__Work task 1__. From the text about Dick Bundy and Colleen Danielson, reproduce word for word the passage starting at "But beyond the" and ending at "to her obituary.".
__Work task 2__. According to the text about Dick Bundy and Colleen Danielson, where did the writer first meet Dave Bundy?

__Provided text__.
────────────────

Richard P. “Dick” Bundy, 68, died Monday at a hospital in Columbus, Ohio.
Colleen Danielson, 88, died Tuesday in Decorah, Iowa.
On the surface, they might not have much in common given their differences in age and where they lived. They did not know each other. He died of Lou Gehrig’s Disease. She died of cancer.
But beyond the surface, I see perhaps a different picture.
“Dick loved the outdoors, was an avid woodworker, and a coach for two generations of soccer players,” according to his obituary. “He will be remembered for his great sense of humor, his neighborliness, his forthright manner, and his honesty (except regarding the Easter Bunny, Santa Claus, and a parking ticket or two).”
“Colleen enjoyed quilting, music, crafts, spending winters in Arizona, and especially time with her family. Her home was always open to family, friends, and friends of family,” according to her obituary.
I never met Dick or Colleen, but I’ve been thinking this week about them and their children and grandchildren. And since I can’t make it to their funerals or visitations because of time and distance, saying something here seemed like the next-best thing to do. I hope their families won’t mind.
Dick’s son, Dave, has been a friend for nearly 25 years. We met as young newspaper staffers at the Ottumwa Courier. Dave — a husband, father of four and now the editor of the Lincoln Journal Star and a cancer survivor himself — has become who I wanted to be when we grew up. We don’t talk as much as we used to, but you’d never find a better person than Dave Bundy.
Unless it was Julie Rose, one of my closest friends in the Melon City Bike Club in Muscatine. She is, I think, Colleen’s second-youngest daughter and the third-youngest of her seven children. Some of Julie’s siblings — Bill Iverson of Decorah, Joe Iverson of West Salem, Wis., and Barb Borglum of Winona, Minn. — have become my friends through the years, thanks to RAGBRAI. If I could belong to a different family, I might pick the Iversons. And I often think of Julie as the older sister I never had.
That doesn’t mean I want to trade my family or the way I was raised. Nothing could be further from the truth.

────────────────

__Data for analysis__.
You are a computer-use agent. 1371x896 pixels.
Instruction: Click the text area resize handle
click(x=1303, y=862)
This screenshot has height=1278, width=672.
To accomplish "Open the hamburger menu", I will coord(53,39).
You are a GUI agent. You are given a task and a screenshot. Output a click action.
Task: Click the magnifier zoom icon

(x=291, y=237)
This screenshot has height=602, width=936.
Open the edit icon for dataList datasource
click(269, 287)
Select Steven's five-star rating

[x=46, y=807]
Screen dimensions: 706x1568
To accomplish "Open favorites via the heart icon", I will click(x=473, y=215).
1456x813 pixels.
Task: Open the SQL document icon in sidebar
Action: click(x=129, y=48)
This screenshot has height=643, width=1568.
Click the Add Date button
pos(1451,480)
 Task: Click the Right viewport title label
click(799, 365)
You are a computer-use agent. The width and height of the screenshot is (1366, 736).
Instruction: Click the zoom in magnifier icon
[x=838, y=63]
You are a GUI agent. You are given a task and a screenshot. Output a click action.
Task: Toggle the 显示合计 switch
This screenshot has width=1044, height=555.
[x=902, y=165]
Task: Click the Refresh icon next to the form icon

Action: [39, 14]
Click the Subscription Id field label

────────────────

__Answer 1__.
But beyond the surface, I see perhaps a different picture.
“Dick loved the outdoors, was an avid woodworker, and a coach for two generations of soccer players,” according to his obituary. “He will be remembered for his great sense of humor, his neighborliness, his forthright manner, and his honesty (except regarding the Easter Bunny, Santa Claus, and a parking ticket or two).”
“Colleen enjoyed quilting, music, crafts, spending winters in Arizona, and especially time with her family. Her home was always open to family, friends, and friends of family,” according to her obituary.

__Answer 2__. At the Ottumwa Courier, as young newspaper staffers.